[What to work on]:
1. Answer these questions from the passage on gender-based violence training in Nicaragua:
(a) What is the HIV prevalence in Nicaragua?
(b) What does the passage say violence, especially sexual violence, is linked to?
(c) Which project collaborated on the training module on gender, gender-based violence and human trafficking?
2. Carry on the passage on gender-based violence training in Nicaragua, starting after its final sentence.

[Reading passage]:
Addressing gender-based violence prevention and treatment in a training curriculum to improve the quality of health instruction in Nicaragua
Through the USAID ASSIST Project, our team in Nicaragua is supporting the institutionalization of improvement methods and pre-service training in HIV services in medical and nursing schools at eight universities to develop the skills of nursing and medical professors to apply a teaching package for quality care. HIV prevalence in Nicaragua is relatively low at .24%, but at-risk populations, including men who have sex with men and other LGBT individuals, and female commercial sex workers face a substantially higher risk. Stigma and discrimination against these groups can lead to an increase in gender-based violence (GBV), which disproportionately affects women: 48% of women married or in a union are affected by gender-based violence, and also LGBT individuals.
Domestic and sexual violence are human rights and public health issues in Nicaragua that lead to poor health outcomes and limits women, men, girls, and boys from reaching their full potential. It can become a cycle in which victims can become perpetrators of violence, causing a permanent social condition with serious psychosocial and public health impacts, since violence and especially sexual violence is linked to the spread of STIs and HIV, and it increases the burden and costs in health institutions.
Through the USAID ASSIST Project, we are working to develop the skills of university professors on issues which include GBV and trafficking in persons, including prevention, care and rehabilitation for survivors of GBV and trafficking, and to integrates educational methodologies that allow for the transmission of this knowledge to medical and nursing students. In collaboration with the USAID PrevenSida Project, we recently finalized a training module on gender, gender-based violence and human trafficking to build the capacity of university professors to train medical and nursing students to understand and identify GBV and work to break the cycle of violence. The module has a methodological design, which includes indicators, a learning assessment and support materials for teaching such as technical notes and visual aids.

[Saved data entries]
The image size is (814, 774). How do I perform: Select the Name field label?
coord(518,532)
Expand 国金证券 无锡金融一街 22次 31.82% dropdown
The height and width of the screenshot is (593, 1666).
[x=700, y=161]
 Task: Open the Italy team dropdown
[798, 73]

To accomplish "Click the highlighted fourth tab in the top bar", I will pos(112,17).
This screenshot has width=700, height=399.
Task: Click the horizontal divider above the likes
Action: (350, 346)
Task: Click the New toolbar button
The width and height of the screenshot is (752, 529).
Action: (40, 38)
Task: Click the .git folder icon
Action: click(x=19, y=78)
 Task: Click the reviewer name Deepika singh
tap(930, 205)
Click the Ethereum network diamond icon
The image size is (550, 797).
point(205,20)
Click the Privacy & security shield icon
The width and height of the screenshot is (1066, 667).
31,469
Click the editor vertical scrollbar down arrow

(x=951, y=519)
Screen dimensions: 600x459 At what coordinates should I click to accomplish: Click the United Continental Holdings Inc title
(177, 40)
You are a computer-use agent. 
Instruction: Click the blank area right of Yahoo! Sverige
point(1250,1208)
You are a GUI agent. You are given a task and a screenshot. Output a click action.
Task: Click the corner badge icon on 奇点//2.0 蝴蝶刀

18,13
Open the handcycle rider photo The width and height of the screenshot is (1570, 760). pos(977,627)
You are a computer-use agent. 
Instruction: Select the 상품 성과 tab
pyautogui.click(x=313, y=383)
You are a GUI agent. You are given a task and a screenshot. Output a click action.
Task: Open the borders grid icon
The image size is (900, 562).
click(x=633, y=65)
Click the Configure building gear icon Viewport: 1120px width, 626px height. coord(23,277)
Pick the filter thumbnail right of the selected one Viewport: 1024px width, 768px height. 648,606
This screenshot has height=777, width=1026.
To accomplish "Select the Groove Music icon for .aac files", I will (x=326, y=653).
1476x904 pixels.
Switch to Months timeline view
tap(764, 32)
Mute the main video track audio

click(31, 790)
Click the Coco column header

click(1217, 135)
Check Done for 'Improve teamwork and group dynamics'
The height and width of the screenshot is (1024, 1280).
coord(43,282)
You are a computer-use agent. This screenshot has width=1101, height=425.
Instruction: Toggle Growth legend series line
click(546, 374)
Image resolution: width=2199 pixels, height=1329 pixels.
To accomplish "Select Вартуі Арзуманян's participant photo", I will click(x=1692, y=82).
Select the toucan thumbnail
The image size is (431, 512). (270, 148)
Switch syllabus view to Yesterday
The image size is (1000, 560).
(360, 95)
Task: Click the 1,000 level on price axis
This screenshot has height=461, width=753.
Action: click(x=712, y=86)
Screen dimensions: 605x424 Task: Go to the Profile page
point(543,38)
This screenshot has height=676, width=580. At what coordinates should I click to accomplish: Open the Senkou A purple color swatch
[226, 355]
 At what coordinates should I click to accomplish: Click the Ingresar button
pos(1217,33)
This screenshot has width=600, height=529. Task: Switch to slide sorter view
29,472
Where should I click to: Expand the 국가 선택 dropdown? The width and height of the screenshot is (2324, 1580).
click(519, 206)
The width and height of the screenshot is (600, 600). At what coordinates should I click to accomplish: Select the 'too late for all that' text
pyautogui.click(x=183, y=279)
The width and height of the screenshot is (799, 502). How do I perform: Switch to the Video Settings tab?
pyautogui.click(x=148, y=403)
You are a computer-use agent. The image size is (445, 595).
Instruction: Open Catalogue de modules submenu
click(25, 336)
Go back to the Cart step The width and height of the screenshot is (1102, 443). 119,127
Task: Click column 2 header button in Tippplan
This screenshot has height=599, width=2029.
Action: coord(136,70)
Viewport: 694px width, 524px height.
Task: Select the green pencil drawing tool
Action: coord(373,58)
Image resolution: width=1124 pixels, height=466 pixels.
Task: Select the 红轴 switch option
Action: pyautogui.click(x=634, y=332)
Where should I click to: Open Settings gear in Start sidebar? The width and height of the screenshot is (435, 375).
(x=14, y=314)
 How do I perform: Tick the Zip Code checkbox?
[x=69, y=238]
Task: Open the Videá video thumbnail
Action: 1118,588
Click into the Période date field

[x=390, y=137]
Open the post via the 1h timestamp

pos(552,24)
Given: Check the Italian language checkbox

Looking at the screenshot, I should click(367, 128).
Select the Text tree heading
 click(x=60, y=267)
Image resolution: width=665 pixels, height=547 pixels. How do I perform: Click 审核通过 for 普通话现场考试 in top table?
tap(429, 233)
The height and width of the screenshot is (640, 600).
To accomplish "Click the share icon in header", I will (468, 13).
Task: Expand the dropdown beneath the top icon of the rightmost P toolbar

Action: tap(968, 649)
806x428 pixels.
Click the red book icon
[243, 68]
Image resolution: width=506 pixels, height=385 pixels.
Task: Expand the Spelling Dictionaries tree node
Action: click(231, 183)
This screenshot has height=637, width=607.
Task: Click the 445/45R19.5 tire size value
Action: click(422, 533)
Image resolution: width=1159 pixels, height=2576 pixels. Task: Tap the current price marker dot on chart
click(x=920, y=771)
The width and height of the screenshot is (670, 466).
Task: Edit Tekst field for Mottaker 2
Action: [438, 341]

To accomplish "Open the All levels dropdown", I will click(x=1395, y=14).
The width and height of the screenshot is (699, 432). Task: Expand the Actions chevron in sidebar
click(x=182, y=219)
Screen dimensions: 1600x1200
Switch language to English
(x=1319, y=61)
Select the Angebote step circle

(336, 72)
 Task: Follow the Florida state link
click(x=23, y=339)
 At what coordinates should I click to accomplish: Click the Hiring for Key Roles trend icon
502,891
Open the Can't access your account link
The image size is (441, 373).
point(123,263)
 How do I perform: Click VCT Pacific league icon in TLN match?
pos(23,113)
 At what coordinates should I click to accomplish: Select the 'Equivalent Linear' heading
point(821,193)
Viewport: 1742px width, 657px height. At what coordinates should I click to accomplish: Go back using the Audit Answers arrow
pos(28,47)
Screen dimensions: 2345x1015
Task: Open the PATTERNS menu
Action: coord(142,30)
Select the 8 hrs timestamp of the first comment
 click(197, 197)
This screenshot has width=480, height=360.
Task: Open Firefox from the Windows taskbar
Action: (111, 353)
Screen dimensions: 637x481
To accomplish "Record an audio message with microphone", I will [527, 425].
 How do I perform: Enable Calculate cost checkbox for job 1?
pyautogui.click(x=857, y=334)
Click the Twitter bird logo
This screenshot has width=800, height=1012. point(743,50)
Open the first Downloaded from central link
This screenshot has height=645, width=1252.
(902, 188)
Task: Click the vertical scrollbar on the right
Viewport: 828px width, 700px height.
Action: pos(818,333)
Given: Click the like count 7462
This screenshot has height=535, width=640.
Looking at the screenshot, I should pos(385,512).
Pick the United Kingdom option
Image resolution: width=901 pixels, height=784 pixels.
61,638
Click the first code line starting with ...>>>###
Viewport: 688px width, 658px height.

[Outputs by task]:
1.
(a) .24%
(b) The spread of STIs and HIV
(c) The USAID PrevenSida Project

2.
The GBV module’s three learning objectives are:
- Understand the basic conceptual gender framework, reflect collectively from their experiences on the intrapersonal and interpersonal dimensions of gender and their relationship to development.
- Become well-versed in the basic aspects of the national legislation and its relationship with the international framework and institutional policies of USAID on gender and identify the main activities and challenges for gender mainstreaming that they take
- That professors commit to implementing actions for addressing these important issues in universities and influence the various examples of inequaliteis they encounter
The training methodologies we use are dynaic, participatory and highly reflective, based on the principles of adult education and they respond to the specific needs and gaps of our participants, so that the intended learning objectives are achieved. To develop this module, we alligned our training with our approach to integrate gender through the USAID ASSIST Project, USAID’s Gender Equality and Female Empowerment Policy and the Counter Trafficking in Person’s Field Guide by USAID, which are alligned with our national laws in Nicaragua, which recognize "equal rights and opportunities" and designates a "comprehensive law against violence towards women. We have trained professors at two universities in Nicaragua on the new curriculum and the feedback from the trainings has been very positive; professors commented that they have received many trainings on gender but none that explained how to apply gender principles to their work like the training we provided. We look forward to working with six remaining universities we are supporting in Nicaragua to train them on the curricum this year.